Savile is where the humble orange truly made a name for itself. With landscape characterized by irrigation for their orange plantations seen to this day, it's a wonder of engineering that shows a love for food.
While the orange made its name in Savile, in modern Europe, St. Dominic, who founded the Dominican Friars, brought oranges to Pope Innocent III in Italy. It is rumored that, to this day, that same orange tree stands in St. Sabina in Rome!
But the oranges expansion doesn't stop there! It made its way to the New World at the hands of Columbus, where he planted orange Trees. The oranges were crucial in a sailor's diet to help prevent *scurvy on their long voyages. It still took until roughly the1500s to bring the orange to Florida.
*scurvy: caused by not having enough vitamin C in your diet for at least three months.
We can also see grand architecture in Europe to house oranges! Great palaces were made with Orangeries, essentially a greenhouse, to help impress visitors. Fires were lit in the winter to prevent the trees from freezing.
Not only was the Orange an important piece in grand palaces, but also in politics. Orange became the color of the House of Orange Nassau in the Netherlands. It became the color symbolizing their fight for independence as well as the color of Protestantism. You can still see it in the flags of Ireland and New York!
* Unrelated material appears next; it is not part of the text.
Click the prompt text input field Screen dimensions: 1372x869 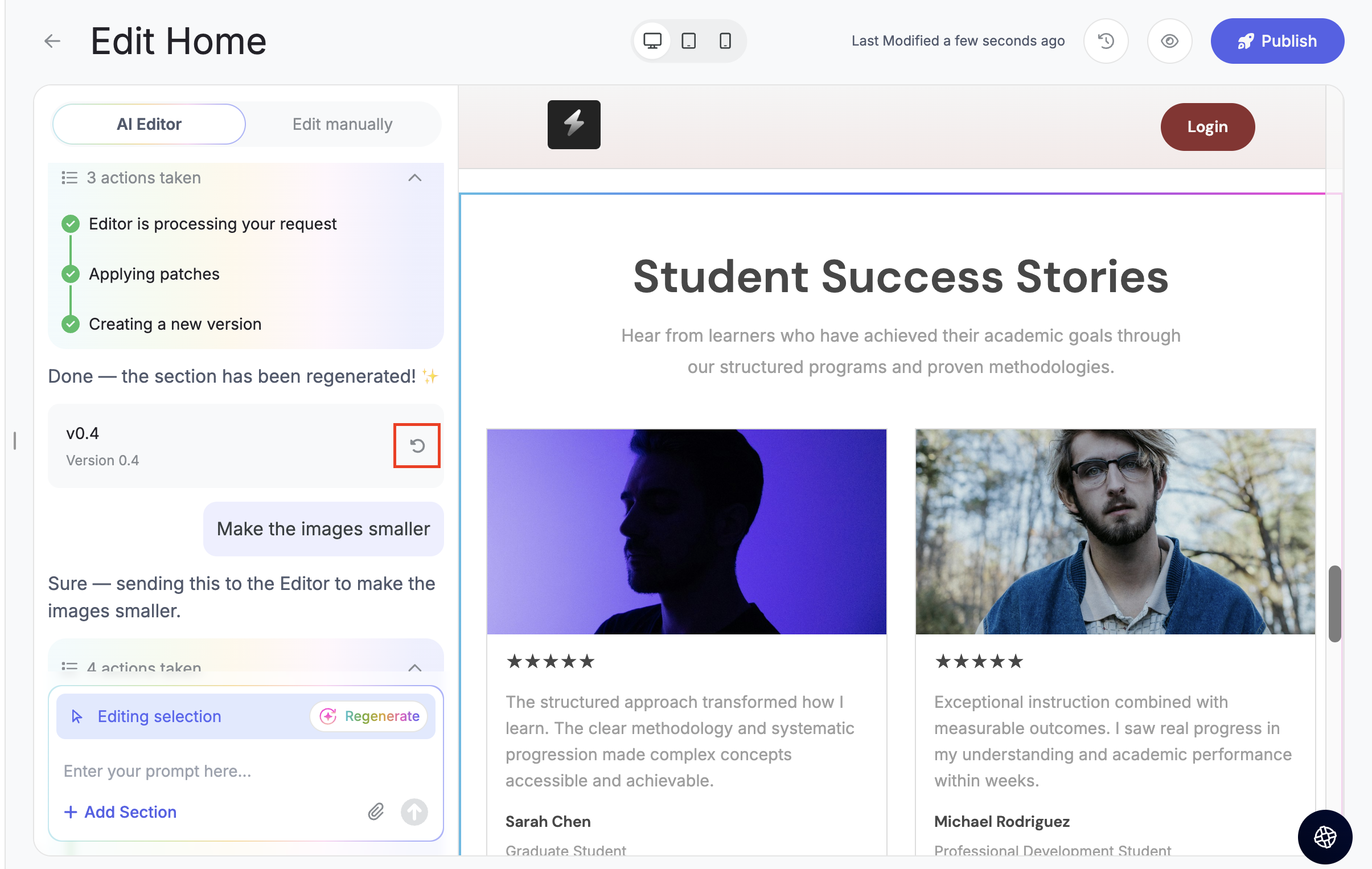pyautogui.click(x=245, y=771)
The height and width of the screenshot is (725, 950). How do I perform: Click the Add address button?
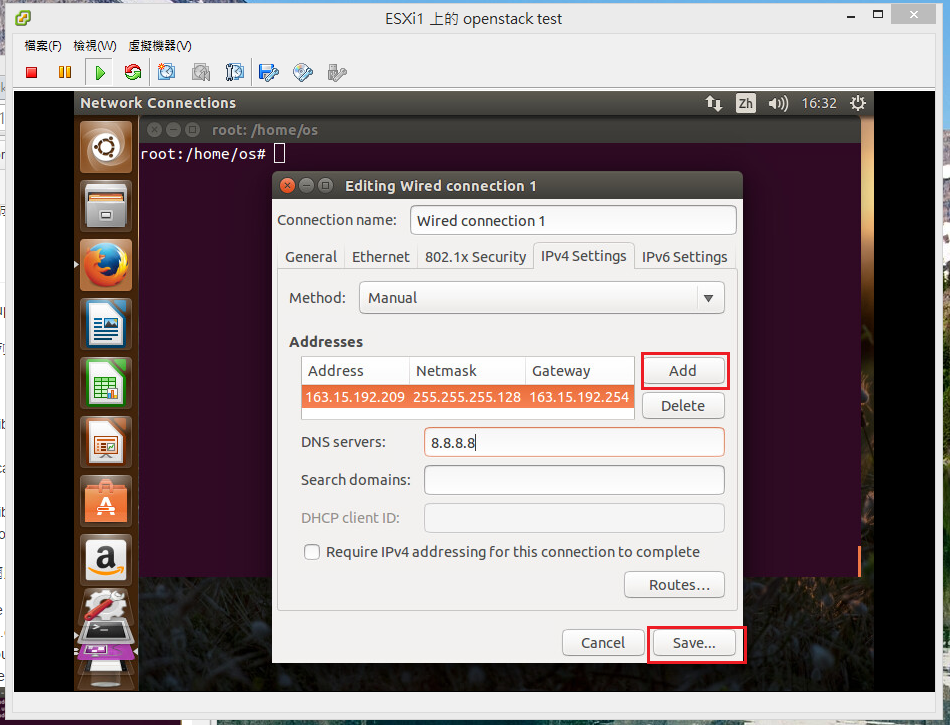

In more modern history, during World War Two, soldiers were given vitamins to get a well-rounded, healthy diet. These vitamins tasted so bad they often refused to take them. The orange came in and saved the day and helped to provide nutrition through canned orange juice. In a way, the orange indirectly helped us win the war, and thanks to its innovative packaging, it helped oranges become popular across the United States!
From royal palaces and a religious background to political colors and winning the war. The orange has made its mark on the world, but we know you want to know what came first, the fruit's color or name. You may be happy to learn the fruit was named before the color. Before the 1500s, the color orange was thought to have been called Yellow Red. It wasn't until later the color became orange. So, there you have it! The fruit's name came first, but that's not all Orange offers. Continue reading and learn how to use the orange, the correct orange, in your cooking and baking!
What's so Special About Oranges?
With around 7.78 million tons of oranges produced between 2019-2020 in the U.S. alone, it's no secret that it is one of the most popular citrus fruits. Not only are they tasty to eat, but they have tremendous health benefits. Ships sailors used to bring oranges and orange Seeds with them on long voyages to get the vitamins needed to prevent scurvy.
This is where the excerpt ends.